This section does NOT describe how to treat particular painful conditions but does describe the different types of treatment that are generally used to control pain. 

If you have an animal suffering from unacceptable pain it should be treated as soon as possible and you are advised to seek help from a veterinary surgeon.

Three groups of drugs commonly used to control animal pain are:

    Opioids e.g. Morphine, Buprenorphine, Fentanyl

    Anti-inflammatory drugs e.g. Phenylbutazone, Flunixin, Carprofen, Aspirin and Dexamethasone.

    Local anaesthetics e.g. Lignocaine, Bupivacaine, Procaine.

Other drugs are also used to treat pain.
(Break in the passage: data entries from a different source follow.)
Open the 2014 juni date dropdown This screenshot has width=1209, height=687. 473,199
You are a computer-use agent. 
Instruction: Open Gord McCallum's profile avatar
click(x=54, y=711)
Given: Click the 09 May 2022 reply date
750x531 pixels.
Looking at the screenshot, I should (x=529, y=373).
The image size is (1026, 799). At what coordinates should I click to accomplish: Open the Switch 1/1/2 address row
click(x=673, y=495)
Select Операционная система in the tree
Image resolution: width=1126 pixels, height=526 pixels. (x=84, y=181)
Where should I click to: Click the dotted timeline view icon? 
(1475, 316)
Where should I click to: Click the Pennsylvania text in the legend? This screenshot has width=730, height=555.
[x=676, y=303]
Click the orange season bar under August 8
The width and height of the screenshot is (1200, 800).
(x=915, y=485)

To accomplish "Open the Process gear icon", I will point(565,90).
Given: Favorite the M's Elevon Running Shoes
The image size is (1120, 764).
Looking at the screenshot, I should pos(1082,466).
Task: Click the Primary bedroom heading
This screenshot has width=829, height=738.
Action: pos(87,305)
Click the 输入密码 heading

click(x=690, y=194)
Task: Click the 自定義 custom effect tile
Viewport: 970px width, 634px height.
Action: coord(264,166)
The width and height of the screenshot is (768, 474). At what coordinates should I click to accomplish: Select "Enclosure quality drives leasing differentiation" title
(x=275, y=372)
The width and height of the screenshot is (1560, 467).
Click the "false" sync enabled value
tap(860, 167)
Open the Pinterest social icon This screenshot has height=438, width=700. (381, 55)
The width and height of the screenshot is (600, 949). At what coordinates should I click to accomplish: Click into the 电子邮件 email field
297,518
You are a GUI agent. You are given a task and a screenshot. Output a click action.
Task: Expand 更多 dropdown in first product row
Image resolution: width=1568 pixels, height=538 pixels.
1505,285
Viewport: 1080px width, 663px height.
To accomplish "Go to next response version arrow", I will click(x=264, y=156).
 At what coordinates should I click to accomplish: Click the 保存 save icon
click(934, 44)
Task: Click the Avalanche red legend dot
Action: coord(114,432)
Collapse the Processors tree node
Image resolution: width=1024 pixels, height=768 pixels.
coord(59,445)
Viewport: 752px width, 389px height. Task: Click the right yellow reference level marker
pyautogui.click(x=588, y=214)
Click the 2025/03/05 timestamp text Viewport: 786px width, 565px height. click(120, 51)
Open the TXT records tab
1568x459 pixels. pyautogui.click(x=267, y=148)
All these drugs are administered either systemically, locally, epidurally or intrathecally (Otto & Short 1998).

Opioids:

    Work by their action on several different cell membrane receptor subtypes (Mu, Delta, Kappa)

    Different opioids activate (agonists) or inactivate (antagonists) these receptors or can have both actions.

    Tolerance to their effects can develop

    The onset and duration of their effects are different according to how they are administered.

    Effectiveness varies with the type of pain and species being treated.

    Unwanted effects e.g. respiratory depression, sedation, constipation can limit their usefulness.

    Antagonists e.g. naloxone can rapidly reverse their effects.

Anti-inflammatory Drugs:

There are two types, steroids and non-steroids (NSAIDs)

Steroids are more often used for controlling severe inflammation, rather than pain.

NSAIDs (non-steroidal anti-inflammatory drugs) are commonly used for pain relieve (analgesics)

    They have analgesic and anti-inflammatory effects, both of which are beneficial.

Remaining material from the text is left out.